------ TASK INPUT
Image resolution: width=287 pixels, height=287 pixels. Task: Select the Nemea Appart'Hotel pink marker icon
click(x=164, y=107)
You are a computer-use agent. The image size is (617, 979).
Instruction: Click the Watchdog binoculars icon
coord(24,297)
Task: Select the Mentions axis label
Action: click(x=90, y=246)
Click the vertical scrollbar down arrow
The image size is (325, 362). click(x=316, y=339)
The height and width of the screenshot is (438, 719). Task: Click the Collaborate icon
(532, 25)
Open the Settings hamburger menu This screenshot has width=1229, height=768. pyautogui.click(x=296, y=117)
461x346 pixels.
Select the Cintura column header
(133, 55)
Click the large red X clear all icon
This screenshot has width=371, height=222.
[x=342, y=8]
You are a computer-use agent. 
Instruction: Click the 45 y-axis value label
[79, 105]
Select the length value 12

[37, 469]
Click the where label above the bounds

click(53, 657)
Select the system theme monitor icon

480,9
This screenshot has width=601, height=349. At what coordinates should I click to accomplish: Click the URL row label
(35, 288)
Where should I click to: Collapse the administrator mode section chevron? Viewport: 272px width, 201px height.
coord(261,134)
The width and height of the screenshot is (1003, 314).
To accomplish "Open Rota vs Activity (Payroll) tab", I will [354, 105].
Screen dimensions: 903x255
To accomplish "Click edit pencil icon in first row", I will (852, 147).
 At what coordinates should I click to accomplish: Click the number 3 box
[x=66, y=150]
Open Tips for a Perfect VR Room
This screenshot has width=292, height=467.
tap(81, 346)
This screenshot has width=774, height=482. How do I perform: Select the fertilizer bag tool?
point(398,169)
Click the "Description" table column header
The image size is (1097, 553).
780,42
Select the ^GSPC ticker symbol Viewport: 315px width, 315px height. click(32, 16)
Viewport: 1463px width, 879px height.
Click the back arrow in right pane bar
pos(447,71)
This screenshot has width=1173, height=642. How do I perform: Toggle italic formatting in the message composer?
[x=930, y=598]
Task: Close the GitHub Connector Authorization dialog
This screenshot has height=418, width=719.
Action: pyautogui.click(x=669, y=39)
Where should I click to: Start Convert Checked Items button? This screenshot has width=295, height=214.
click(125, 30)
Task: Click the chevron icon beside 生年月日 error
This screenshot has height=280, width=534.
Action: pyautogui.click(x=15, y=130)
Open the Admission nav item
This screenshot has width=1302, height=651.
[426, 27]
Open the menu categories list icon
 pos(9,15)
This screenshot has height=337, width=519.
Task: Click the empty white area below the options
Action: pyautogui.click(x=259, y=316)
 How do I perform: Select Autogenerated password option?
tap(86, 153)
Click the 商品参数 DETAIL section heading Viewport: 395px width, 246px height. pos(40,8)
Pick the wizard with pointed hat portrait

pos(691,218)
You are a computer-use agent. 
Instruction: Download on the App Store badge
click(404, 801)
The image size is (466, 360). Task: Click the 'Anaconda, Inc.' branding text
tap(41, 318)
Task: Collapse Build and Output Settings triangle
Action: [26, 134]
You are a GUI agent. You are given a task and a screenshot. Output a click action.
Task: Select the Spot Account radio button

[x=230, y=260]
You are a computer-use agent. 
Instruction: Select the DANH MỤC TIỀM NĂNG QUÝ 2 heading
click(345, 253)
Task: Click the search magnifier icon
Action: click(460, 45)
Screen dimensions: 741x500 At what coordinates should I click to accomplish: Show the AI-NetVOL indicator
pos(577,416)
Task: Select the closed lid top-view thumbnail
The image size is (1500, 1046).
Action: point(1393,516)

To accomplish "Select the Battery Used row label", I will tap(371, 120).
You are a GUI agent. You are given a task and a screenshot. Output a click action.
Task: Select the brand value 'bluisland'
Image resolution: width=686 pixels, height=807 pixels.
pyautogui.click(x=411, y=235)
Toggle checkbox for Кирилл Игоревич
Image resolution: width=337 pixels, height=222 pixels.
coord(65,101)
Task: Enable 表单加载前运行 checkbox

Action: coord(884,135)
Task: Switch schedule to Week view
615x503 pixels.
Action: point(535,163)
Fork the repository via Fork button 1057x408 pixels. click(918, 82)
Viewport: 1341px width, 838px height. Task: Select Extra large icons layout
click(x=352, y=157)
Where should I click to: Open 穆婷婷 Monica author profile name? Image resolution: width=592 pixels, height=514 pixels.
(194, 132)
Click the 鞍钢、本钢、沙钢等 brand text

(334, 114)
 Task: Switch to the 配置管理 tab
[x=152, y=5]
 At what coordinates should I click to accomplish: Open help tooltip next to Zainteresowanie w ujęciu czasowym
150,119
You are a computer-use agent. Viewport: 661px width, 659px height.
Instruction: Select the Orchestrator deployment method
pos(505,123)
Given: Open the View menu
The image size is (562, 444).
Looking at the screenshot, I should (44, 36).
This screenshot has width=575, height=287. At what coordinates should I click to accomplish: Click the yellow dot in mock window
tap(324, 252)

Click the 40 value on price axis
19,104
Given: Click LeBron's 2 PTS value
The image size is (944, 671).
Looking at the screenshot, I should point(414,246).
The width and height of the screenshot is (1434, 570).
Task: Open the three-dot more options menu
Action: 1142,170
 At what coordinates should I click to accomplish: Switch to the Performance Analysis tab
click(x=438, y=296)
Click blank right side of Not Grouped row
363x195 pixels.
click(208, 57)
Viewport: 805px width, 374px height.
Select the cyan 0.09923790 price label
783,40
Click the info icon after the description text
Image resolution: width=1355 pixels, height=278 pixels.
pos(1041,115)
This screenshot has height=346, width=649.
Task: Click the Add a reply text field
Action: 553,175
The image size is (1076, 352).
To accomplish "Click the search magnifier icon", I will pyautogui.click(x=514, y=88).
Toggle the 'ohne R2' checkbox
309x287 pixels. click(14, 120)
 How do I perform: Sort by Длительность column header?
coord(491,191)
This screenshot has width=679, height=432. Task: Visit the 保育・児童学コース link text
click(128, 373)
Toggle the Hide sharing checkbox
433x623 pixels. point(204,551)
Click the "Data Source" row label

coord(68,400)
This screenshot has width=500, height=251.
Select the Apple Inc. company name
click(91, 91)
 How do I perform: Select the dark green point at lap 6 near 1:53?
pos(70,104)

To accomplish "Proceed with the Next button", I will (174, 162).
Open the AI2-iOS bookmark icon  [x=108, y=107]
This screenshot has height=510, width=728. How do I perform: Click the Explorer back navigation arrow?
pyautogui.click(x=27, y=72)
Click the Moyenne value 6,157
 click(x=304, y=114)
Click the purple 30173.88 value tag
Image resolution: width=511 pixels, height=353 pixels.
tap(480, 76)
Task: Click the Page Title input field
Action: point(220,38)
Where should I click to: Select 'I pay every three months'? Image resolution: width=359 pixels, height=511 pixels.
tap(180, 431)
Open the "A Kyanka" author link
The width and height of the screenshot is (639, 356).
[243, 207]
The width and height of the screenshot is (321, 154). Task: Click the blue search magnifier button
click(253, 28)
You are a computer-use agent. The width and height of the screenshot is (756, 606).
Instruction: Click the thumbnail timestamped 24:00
------------
◆ INSTRUCTIONS TO FOLLOW:
Print every line you see above, exactly as written.

◆ TASK ANSWER:
Image resolution: width=287 pixels, height=287 pixels. Task: Select the Nemea Appart'Hotel pink marker icon
click(x=164, y=107)
You are a computer-use agent. The image size is (617, 979).
Instruction: Click the Watchdog binoculars icon
coord(24,297)
Task: Select the Mentions axis label
Action: click(x=90, y=246)
Click the vertical scrollbar down arrow
The image size is (325, 362). click(x=316, y=339)
The height and width of the screenshot is (438, 719). Task: Click the Collaborate icon
(532, 25)
Open the Settings hamburger menu This screenshot has width=1229, height=768. pyautogui.click(x=296, y=117)
461x346 pixels.
Select the Cintura column header
(133, 55)
Click the large red X clear all icon
This screenshot has width=371, height=222.
[x=342, y=8]
You are a computer-use agent. 
Instruction: Click the 45 y-axis value label
[79, 105]
Select the length value 12

[37, 469]
Click the where label above the bounds

click(53, 657)
Select the system theme monitor icon

480,9
This screenshot has width=601, height=349. At what coordinates should I click to accomplish: Click the URL row label
(35, 288)
Where should I click to: Collapse the administrator mode section chevron? Viewport: 272px width, 201px height.
coord(261,134)
The width and height of the screenshot is (1003, 314).
To accomplish "Open Rota vs Activity (Payroll) tab", I will [354, 105].
Screen dimensions: 903x255
To accomplish "Click edit pencil icon in first row", I will (852, 147).
 At what coordinates should I click to accomplish: Click the number 3 box
[x=66, y=150]
Open Tips for a Perfect VR Room
This screenshot has width=292, height=467.
tap(81, 346)
This screenshot has width=774, height=482. How do I perform: Select the fertilizer bag tool?
point(398,169)
Click the "Description" table column header
The image size is (1097, 553).
780,42
Select the ^GSPC ticker symbol Viewport: 315px width, 315px height. click(32, 16)
Viewport: 1463px width, 879px height.
Click the back arrow in right pane bar
pos(447,71)
This screenshot has width=1173, height=642. How do I perform: Toggle italic formatting in the message composer?
[x=930, y=598]
Task: Close the GitHub Connector Authorization dialog
This screenshot has height=418, width=719.
Action: pyautogui.click(x=669, y=39)
Where should I click to: Start Convert Checked Items button? This screenshot has width=295, height=214.
click(125, 30)
Task: Click the chevron icon beside 生年月日 error
This screenshot has height=280, width=534.
Action: pyautogui.click(x=15, y=130)
Open the Admission nav item
This screenshot has width=1302, height=651.
[426, 27]
Open the menu categories list icon
 pos(9,15)
This screenshot has height=337, width=519.
Task: Click the empty white area below the options
Action: pyautogui.click(x=259, y=316)
 How do I perform: Select Autogenerated password option?
tap(86, 153)
Click the 商品参数 DETAIL section heading Viewport: 395px width, 246px height. pos(40,8)
Pick the wizard with pointed hat portrait

pos(691,218)
You are a computer-use agent. 
Instruction: Download on the App Store badge
click(404, 801)
The image size is (466, 360). Task: Click the 'Anaconda, Inc.' branding text
tap(41, 318)
Task: Collapse Build and Output Settings triangle
Action: [26, 134]
You are a GUI agent. You are given a task and a screenshot. Output a click action.
Task: Select the Spot Account radio button

[x=230, y=260]
You are a computer-use agent. 
Instruction: Select the DANH MỤC TIỀM NĂNG QUÝ 2 heading
click(345, 253)
Task: Click the search magnifier icon
Action: click(460, 45)
Screen dimensions: 741x500 At what coordinates should I click to accomplish: Show the AI-NetVOL indicator
pos(577,416)
Task: Select the closed lid top-view thumbnail
The image size is (1500, 1046).
Action: point(1393,516)

To accomplish "Select the Battery Used row label", I will tap(371, 120).
You are a GUI agent. You are given a task and a screenshot. Output a click action.
Task: Select the brand value 'bluisland'
Image resolution: width=686 pixels, height=807 pixels.
pyautogui.click(x=411, y=235)
Toggle checkbox for Кирилл Игоревич
Image resolution: width=337 pixels, height=222 pixels.
coord(65,101)
Task: Enable 表单加载前运行 checkbox

Action: coord(884,135)
Task: Switch schedule to Week view
615x503 pixels.
Action: point(535,163)
Fork the repository via Fork button 1057x408 pixels. click(918, 82)
Viewport: 1341px width, 838px height. Task: Select Extra large icons layout
click(x=352, y=157)
Where should I click to: Open 穆婷婷 Monica author profile name? Image resolution: width=592 pixels, height=514 pixels.
(194, 132)
Click the 鞍钢、本钢、沙钢等 brand text

(334, 114)
 Task: Switch to the 配置管理 tab
[x=152, y=5]
 At what coordinates should I click to accomplish: Open help tooltip next to Zainteresowanie w ujęciu czasowym
150,119
You are a computer-use agent. Viewport: 661px width, 659px height.
Instruction: Select the Orchestrator deployment method
pos(505,123)
Given: Open the View menu
The image size is (562, 444).
Looking at the screenshot, I should (44, 36).
This screenshot has width=575, height=287. At what coordinates should I click to accomplish: Click the yellow dot in mock window
tap(324, 252)

Click the 40 value on price axis
19,104
Given: Click LeBron's 2 PTS value
The image size is (944, 671).
Looking at the screenshot, I should point(414,246).
The width and height of the screenshot is (1434, 570).
Task: Open the three-dot more options menu
Action: 1142,170
 At what coordinates should I click to accomplish: Switch to the Performance Analysis tab
click(x=438, y=296)
Click blank right side of Not Grouped row
363x195 pixels.
click(208, 57)
Viewport: 805px width, 374px height.
Select the cyan 0.09923790 price label
783,40
Click the info icon after the description text
Image resolution: width=1355 pixels, height=278 pixels.
pos(1041,115)
This screenshot has height=346, width=649.
Task: Click the Add a reply text field
Action: 553,175
The image size is (1076, 352).
To accomplish "Click the search magnifier icon", I will pyautogui.click(x=514, y=88).
Toggle the 'ohne R2' checkbox
309x287 pixels. click(14, 120)
 How do I perform: Sort by Длительность column header?
coord(491,191)
This screenshot has width=679, height=432. Task: Visit the 保育・児童学コース link text
click(128, 373)
Toggle the Hide sharing checkbox
433x623 pixels. point(204,551)
Click the "Data Source" row label

coord(68,400)
This screenshot has width=500, height=251.
Select the Apple Inc. company name
click(91, 91)
 How do I perform: Select the dark green point at lap 6 near 1:53?
pos(70,104)

To accomplish "Proceed with the Next button", I will (174, 162).
Open the AI2-iOS bookmark icon  [x=108, y=107]
This screenshot has height=510, width=728. How do I perform: Click the Explorer back navigation arrow?
pyautogui.click(x=27, y=72)
Click the Moyenne value 6,157
 click(x=304, y=114)
Click the purple 30173.88 value tag
Image resolution: width=511 pixels, height=353 pixels.
tap(480, 76)
Task: Click the Page Title input field
Action: point(220,38)
Where should I click to: Select 'I pay every three months'? Image resolution: width=359 pixels, height=511 pixels.
tap(180, 431)
Open the "A Kyanka" author link
The width and height of the screenshot is (639, 356).
[243, 207]
The width and height of the screenshot is (321, 154). Task: Click the blue search magnifier button
click(253, 28)
You are a computer-use agent. The width and height of the screenshot is (756, 606).
Instruction: Click the thumbnail timestamped 24:00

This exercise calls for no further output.